While it was clear that my autism was in many ways the root of these troubles, it was not clear whether autism could fully explain what had happened to me; many or most autistic people, after all, do not experience such a spiral. In the last week, however, I began to have the glimmers of a possible answer. The first glimmer occurred when a new psychiatrist asked if it were possible that I had been so depressed that I had been catatonic. The term "catatonic" seemed like a fit, as a close family member had referred to one of my prior episodes as an "almost catatonic" state. But it didn't seem to me that depression was the cause. Not long after, I came across the term "autistic catatonia" in a very helpful discussion on reddit: one user suggests that autistic catatonia is the most likely cause of mutism among autistic people who are not nonverbal (apologies for the double negative; referring to some people as "verbal" would likely be confusing). As someone with a Level 1 diagnosis, who is not typically nonverbal, but who has had protracted periods of being nonspeaking, nonwriting, and noncommunicative, the phrase "autistic catatonia" really made me perk my ears up. I was especially intrigued because I had been referred to as quasi-catatonic or possibly catatonic by multiple people with ties to the medical field. I was very fortunate that a quick internet search for "autistic catatonia" led me to a number of useful sites and resources. Before too long, I had learned about the work of Dr. Amitta Shah, a leading scholar of autistic catatonia, whose earliest work on the subject had already been published by 2000. Since then, Dr. Shah--a distinguished clinical psychologist--has written numerous articles, in a range of venues, as well as a monograph entitled Catatonia, Shutdown and Breakdown in Autism. Dr. Shah's work has already been immensely helpful, and intriguing, to me, as so much of it seems describe my own recent condition (I'm basing this statement not only on my own subjective experiences, but also several others' observations and opinions of the matter).

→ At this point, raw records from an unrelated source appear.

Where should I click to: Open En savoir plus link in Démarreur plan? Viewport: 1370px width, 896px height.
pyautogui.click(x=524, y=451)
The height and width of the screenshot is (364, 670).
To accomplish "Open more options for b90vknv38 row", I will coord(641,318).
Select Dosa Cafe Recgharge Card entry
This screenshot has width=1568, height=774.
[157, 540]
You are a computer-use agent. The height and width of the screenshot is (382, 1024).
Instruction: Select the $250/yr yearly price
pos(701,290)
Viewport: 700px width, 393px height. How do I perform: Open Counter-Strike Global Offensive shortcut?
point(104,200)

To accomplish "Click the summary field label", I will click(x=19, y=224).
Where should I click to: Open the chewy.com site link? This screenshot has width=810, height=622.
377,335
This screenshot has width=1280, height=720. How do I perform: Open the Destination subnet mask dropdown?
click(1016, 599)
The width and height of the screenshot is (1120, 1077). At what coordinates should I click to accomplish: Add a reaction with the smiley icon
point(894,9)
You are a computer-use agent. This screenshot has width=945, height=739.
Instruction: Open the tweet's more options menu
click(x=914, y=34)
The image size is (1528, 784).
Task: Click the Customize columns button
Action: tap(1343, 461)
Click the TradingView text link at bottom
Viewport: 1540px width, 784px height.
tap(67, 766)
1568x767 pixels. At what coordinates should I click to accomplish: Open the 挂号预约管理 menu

Here I arrive at the point of this autobiographical note: I suspect at this point that, in my own case, my transition from moderate to severe "autistic burnout" was actually the onset of mild autistic catatonia, which was steadily worsening as I was refusing to treat it seriously, and which eventually reached quite a dangerous stage--not only because it produced trauma and suicidal ideations, but because catatonia in itself carries a high risk of morbidity and mortality.

Furthermore--and here is the most important part--I have come to suspect in the last week that "autistic burnout," as a phrase and as a colloquialism within the autistic community, sometimes (not always) describes the onset of autistic catatonia, and that the overlap has not been well recognized by researchers. Autistic catatonia is a much more well-established clinical term than "burnout" (which is still quite colloquial), but research on the phenomenon is nonetheless quite limited, with relatively few clinical studies on it having been published. "Autistic burnout," on the other hand, is quite well-established within the vernacular of autistic people and autistic communities, but it has only been introduced to formal academic study within the last few years. Scholarship on autistic catatonia has heretofore suggested that catatonia is most common in young people, especially adolescents and young adults. However, a comparison of the literature on autistic catatonia with the literature on autistic burnout may show us that autistic catatonia is much more common among adults than has previously been realized.